Jesús Casanueva Vázquez
El evangelio de este domingo sexto de la Pascua se enmarca en el discurso de despedida de Jesús en la Última Cena. En él Jesús, ante la perspectiva de su muerte inminente, trata de animar a sus discípulos revelándoles que, aunque desaparezca su presencia física de la tierra, Él permanece en el corazón de los hombres. En el pasaje de hoy vemos tres elementos que serán claves para animar la esperanza de los apóstoles:
1. Un camino: el amor. Si me amáis guardaréis mis mandatos. Honrar la memoria de Jesús desde el amor, es decir, desde el único mandato que él nos ha dejado y que lo ha expresado con su palabra y también con su vida entregada. La nueva Alianza sellada con la sangre de Cristo sólo nos obliga a una cosa: amar.
2. Un guía: el Espíritu Santo. Yo le pediré al Padre que esté siempre con vosotros el Espíritu de la Verdad. Seguir al Jesús no es fácil. Hay que hacerlo, no como un camino espiritual que se realiza fuera del mundo, sino como una existencia profundamente arraigada en las realidades de los hombres. Muchas veces no se ve bien el camino y necesitamos un guía. El Espíritu Santo nos asistirá de un modo especial para saber por dónde nos lleva Jesús.
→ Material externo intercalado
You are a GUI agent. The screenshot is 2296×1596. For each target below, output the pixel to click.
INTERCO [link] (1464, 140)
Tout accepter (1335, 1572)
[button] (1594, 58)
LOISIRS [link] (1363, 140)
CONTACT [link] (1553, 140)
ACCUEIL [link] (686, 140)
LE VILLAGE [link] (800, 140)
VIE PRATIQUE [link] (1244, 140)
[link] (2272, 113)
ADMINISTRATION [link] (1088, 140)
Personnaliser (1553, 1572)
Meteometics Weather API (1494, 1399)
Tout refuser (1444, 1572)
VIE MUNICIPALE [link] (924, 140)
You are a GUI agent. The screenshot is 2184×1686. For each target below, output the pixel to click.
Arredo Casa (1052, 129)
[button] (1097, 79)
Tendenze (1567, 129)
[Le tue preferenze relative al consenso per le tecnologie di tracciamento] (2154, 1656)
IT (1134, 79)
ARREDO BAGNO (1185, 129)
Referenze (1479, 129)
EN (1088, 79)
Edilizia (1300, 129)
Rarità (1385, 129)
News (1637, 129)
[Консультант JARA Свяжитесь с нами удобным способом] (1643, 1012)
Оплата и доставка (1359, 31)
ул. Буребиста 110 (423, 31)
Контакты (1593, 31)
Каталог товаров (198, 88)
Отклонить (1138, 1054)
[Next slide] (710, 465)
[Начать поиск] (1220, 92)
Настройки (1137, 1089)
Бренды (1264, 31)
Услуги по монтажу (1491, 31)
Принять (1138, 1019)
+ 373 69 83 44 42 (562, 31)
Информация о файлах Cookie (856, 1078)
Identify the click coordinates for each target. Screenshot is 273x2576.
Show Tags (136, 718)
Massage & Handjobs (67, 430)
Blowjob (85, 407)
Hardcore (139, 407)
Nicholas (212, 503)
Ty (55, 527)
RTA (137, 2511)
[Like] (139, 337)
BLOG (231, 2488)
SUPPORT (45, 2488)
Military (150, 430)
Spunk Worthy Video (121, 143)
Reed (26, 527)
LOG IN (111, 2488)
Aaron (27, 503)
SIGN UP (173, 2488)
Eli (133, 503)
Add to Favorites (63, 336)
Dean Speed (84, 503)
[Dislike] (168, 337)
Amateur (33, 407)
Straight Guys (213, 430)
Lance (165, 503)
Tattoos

3. Una promesa: No os dejaré huérfanos, volveré a vosotros. Esta promesa no es sólo escatológica, referida al final de los tiempos. También es la certeza de que Jesús camina con nosotros de un modo misterioso, alentando nuestras vidas. Esta certeza es de fe. Y no sólo eso, nos dice Jesús también: Viviréis porque yo sigo viviendo. Mientras la vida de Jesús sea conocida, celebrada y vivida en la Iglesia, no debemos tener miedo. Cuando de nuestras comunidades desaparezca la vida de Jesús, entonces ha llegado el fin.
Sin Jesús no somos nada, y con él lo somos todo. La vida de Jesús llega a nosotros por obra y gracia del Espíritu Santo, a quien el Señor a colocado como guía de su Iglesia y garante de la evangelización: así aparece reflejado en la primera lectura, de los Hechos de los Apóstoles, donde los trabajos de Felipe son confirmados con la efusión del Espíritu con la imposición de manos de Pedro y Juan.
Así pues, hermanos, no tengamos miedo de dar razón de nuestra esperanza, animados por el Espíritu Santo, y propongamos el camino de Jesús, que es amor, con amor y para vivir en el amor.